Plain Talk
What each one is, and where each one wins
"Static" doesn't mean plain or old-fashioned — this very site is static. It means the pages are built once and served as finished files, instead of being assembled by software every time someone visits.
Definition
What "static" means in practice
No database, no admin login, no software running on the server — just finished pages delivered instantly. Nothing to hack into, nothing to patch on a schedule, nothing that breaks at 2 a.m. because a plugin updated itself. Fewer moving parts means fewer things that can fail.
Static wins
Brochure sites, speed, and peace
If your site's job is to look credible, explain what you do, rank in local search, and get the phone ringing — and it changes a handful of times a year — static wins on every axis: faster pages, better security by construction, and hosting that costs pocket change or nothing.
WordPress wins
Frequent updates by your own crew
Publishing blog posts weekly? Staff swapping menus, events, or listings without calling a developer? That's what WordPress is genuinely for: a proper editor your team can drive themselves.

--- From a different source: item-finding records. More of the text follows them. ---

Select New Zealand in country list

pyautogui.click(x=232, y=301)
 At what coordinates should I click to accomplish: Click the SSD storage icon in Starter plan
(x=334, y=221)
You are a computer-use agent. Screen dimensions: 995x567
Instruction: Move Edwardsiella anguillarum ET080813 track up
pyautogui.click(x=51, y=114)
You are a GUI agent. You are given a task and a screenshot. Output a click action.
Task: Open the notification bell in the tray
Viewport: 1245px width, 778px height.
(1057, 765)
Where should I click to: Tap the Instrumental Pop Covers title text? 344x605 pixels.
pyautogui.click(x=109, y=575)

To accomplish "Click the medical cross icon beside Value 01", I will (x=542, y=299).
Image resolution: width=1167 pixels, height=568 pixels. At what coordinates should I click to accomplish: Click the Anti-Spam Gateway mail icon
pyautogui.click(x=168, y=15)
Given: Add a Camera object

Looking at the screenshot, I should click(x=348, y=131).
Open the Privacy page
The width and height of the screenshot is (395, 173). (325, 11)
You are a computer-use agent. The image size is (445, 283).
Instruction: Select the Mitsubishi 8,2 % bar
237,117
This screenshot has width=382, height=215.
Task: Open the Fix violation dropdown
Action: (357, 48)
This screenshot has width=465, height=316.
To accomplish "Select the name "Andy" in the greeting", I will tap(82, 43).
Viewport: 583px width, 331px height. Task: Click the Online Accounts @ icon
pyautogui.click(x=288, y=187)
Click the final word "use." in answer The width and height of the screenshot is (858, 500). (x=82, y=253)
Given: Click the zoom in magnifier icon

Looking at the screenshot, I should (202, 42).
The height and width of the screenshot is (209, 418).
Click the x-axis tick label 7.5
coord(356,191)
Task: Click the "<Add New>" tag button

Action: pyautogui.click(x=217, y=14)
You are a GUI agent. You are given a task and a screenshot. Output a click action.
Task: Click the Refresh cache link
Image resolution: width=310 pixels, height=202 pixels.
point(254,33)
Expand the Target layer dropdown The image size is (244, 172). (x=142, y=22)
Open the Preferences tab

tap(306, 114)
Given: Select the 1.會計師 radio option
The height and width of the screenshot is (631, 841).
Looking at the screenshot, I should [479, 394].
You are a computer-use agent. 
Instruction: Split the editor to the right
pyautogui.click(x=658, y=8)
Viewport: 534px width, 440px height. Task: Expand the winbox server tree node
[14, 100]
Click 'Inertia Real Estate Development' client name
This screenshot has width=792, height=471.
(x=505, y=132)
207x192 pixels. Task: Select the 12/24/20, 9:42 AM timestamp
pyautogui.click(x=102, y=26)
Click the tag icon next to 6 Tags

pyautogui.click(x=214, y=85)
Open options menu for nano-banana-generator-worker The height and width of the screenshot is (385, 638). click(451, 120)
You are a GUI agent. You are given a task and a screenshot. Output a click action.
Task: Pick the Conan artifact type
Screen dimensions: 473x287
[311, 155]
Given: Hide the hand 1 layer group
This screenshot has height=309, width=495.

If content changes weekly and the people changing it aren't technical, WordPress earns its upkeep honestly.
The honest test
One question decides most cases
How often will the site change, and who's changing it? "Every week, by our office manager" is a WordPress answer. "A few times a year, and we'd rather email our developer" is a static answer — with a smaller bill attached. Answer that truthfully and you've mostly made the decision.